*** Extracted entries ***

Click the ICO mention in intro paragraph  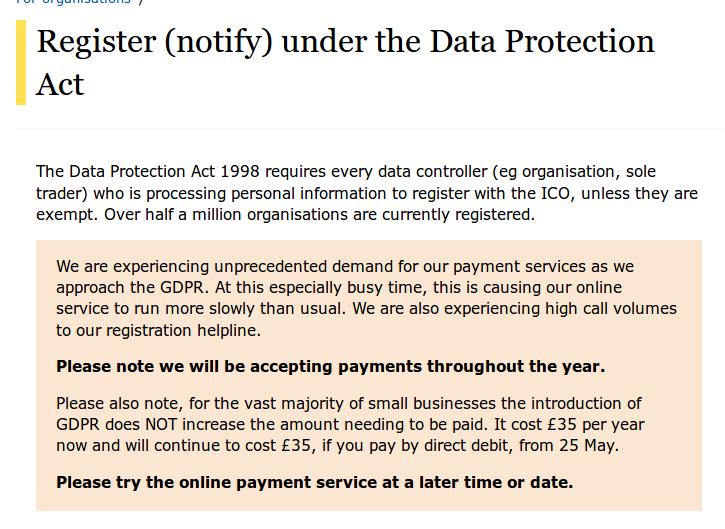(557, 193)
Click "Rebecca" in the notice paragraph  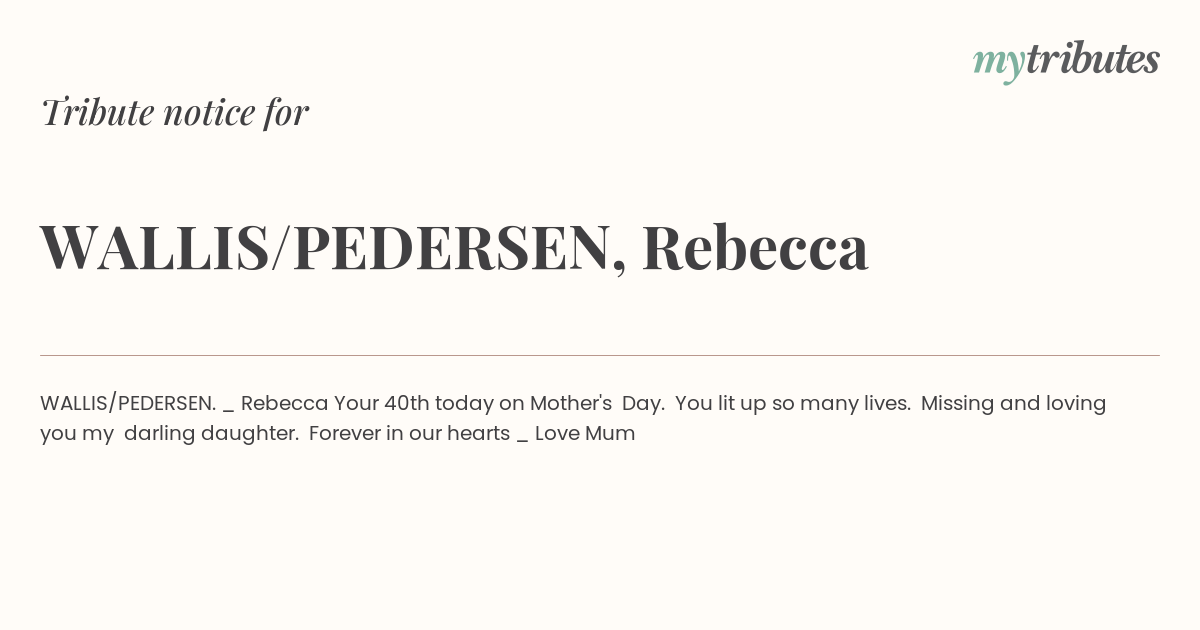coord(284,404)
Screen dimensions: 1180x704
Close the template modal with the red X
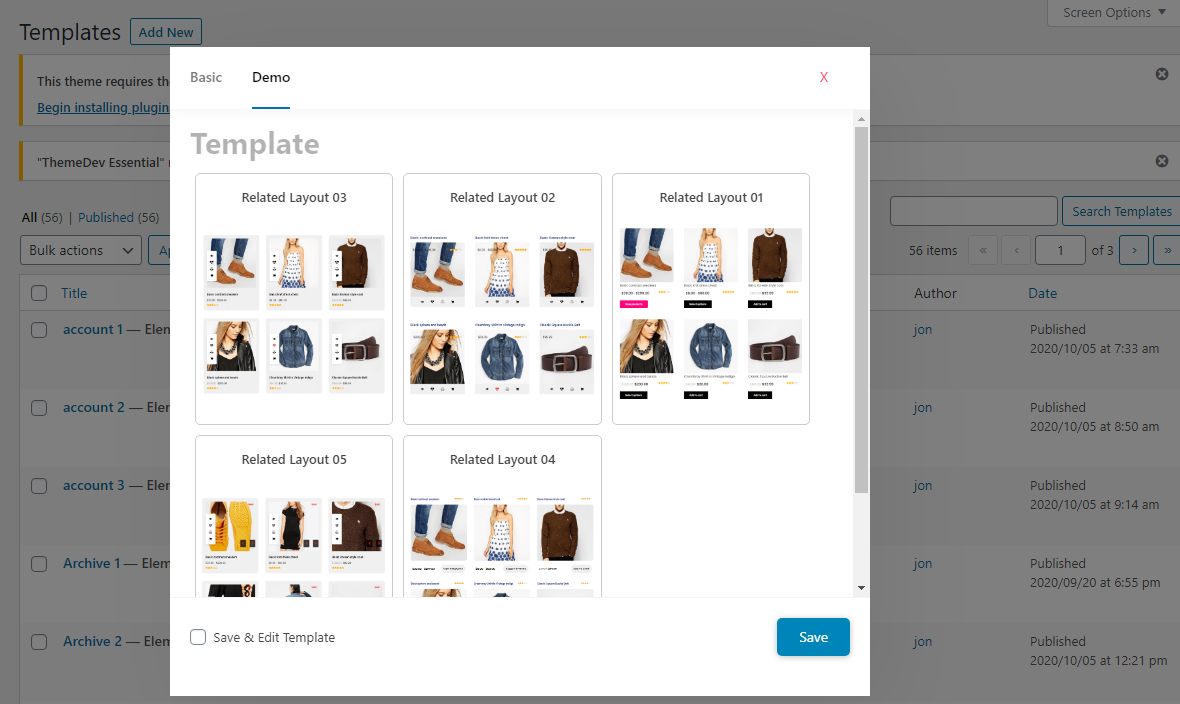824,78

***

» **Your instructions**
Can you render the entries from the line containing "Screen dimensions: 1180x704" through the end of the entries, both included, as a Markdown table with columns Row and Content, skipping blank lines and leaving the pictures out?

» **Answer for this exercise**
| Row | Content |
|---|---|
| 1 | Screen dimensions: 1180x704 |
| 2 | Close the template modal with the red X |
| 3 | 824,78 |